胃ガンの死亡者数はやや減少傾向にあるといっても胃潰瘍や胃炎の治療を受けている人は年々増えているので、日本人が胃の病気にかかりやすいことに変わりはありません。ドラッグストアなどでは胃薬のコーナーは圧倒的に売り場面積が広く、日本人がいかに胃弱なのかがわかります。
さて、こうした胃の病気は、胃に潰瘍や腫瘍ができたり、胃の粘膜の表面が荒れたりするなど、原因となる異常が胃にはっきりと現れます。そのため、レントゲンや内視鏡などで検査をすれば、たいていは病気の原困が特定でき、的確な治療を行うことができます。しかし、中には胃痛、胃もたれなどの症状を訴えて検査を受けても、異常が見つからない人もいます。そして、最近ではこうした人が目立って増えているのです。これは、いったいどういうことなのでしょうか?
その原因は、現代人の食生活にあると考えられます。具体的には、量を食べすぎたり、加工食品を多く摂取することで、体内にある大切な「 酵素 」を過剰に消費してしまうのです。
酵素の働きとは? 消化酵素 と代謝酵素
酵素とは動物や植物・微生物の体内で作られている高分子の物質で、さまざまな加工物を分解したり合成したりすることを仲立ちする触媒として働きます。誰の体内でも酵素は常に働いていて、食べ物に含まれる栄養を体内で吸収しやすい形にするのも、糖や脂肪からエネルギーを作り出すのも、すべて酵素の働きによるものです。

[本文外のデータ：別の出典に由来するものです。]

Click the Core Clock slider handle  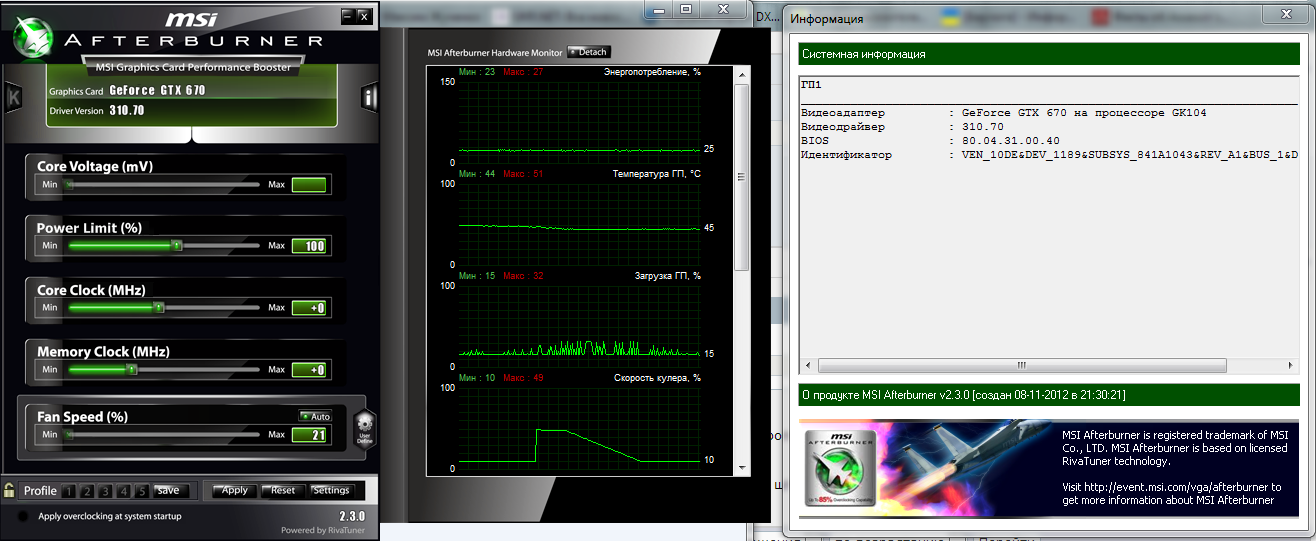pyautogui.click(x=158, y=308)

実際、現在わかっているだけでも私たちの体内には 3000 種類以上もの酵素があり、これを「体内酵素」と呼びます。体内酵素は、その働きによって「 消化酵素 」と「 代謝酵素 」の 2 つに分けられます。そして、この 2 つの酵素の働きが、私たちの生命活動のすべてをつかさどっていると言えるでしょう。

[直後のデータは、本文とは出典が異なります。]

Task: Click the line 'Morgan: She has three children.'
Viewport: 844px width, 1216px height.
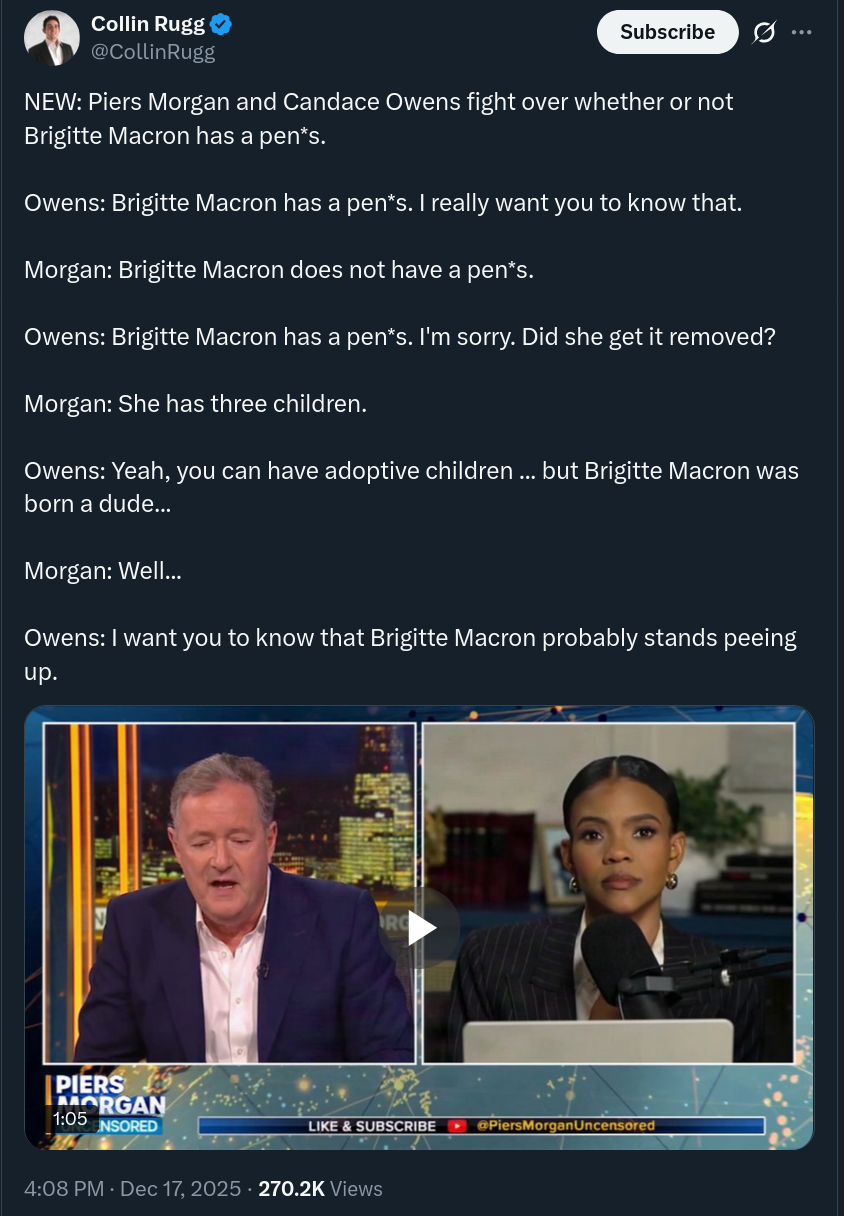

消化酵素 は、私たちが毎日食べたものの消化・吸収を助け、栄養として取り入れやすくする働きをしています。また、代謝酵素は、消化・吸収された栄養素を利用してエネルギーの生産や筋肉・骨・ホルモン・神経伝達物質をつくるなど、さまざまな化学反応をつかさどっています。このように、人間の体内では、 消化酵素 によって消化・吸収された栄養素が、代謝酵素によって全身のさまざまな働きを作り出すという一連の作業が、延々とくり返されているのです。
酵素不足だと胃の不調以外に老化を促進させてしまう
この酵素不足が胃の不調の原因になります。胃の 消化酵素 が不足すれば、当然、食べたものの消化がスムーズに行われません。すると、食べたものが胃に長く滞留するようになり、食後に胃痛や膨満感・胃もたれといった胃の不快な症状が起こるようになるのです。それだけなく、さらに、 消化酵素 が不足して消化に時間がかかるようになると、代謝酵素まで消化活動に利用されるようになります。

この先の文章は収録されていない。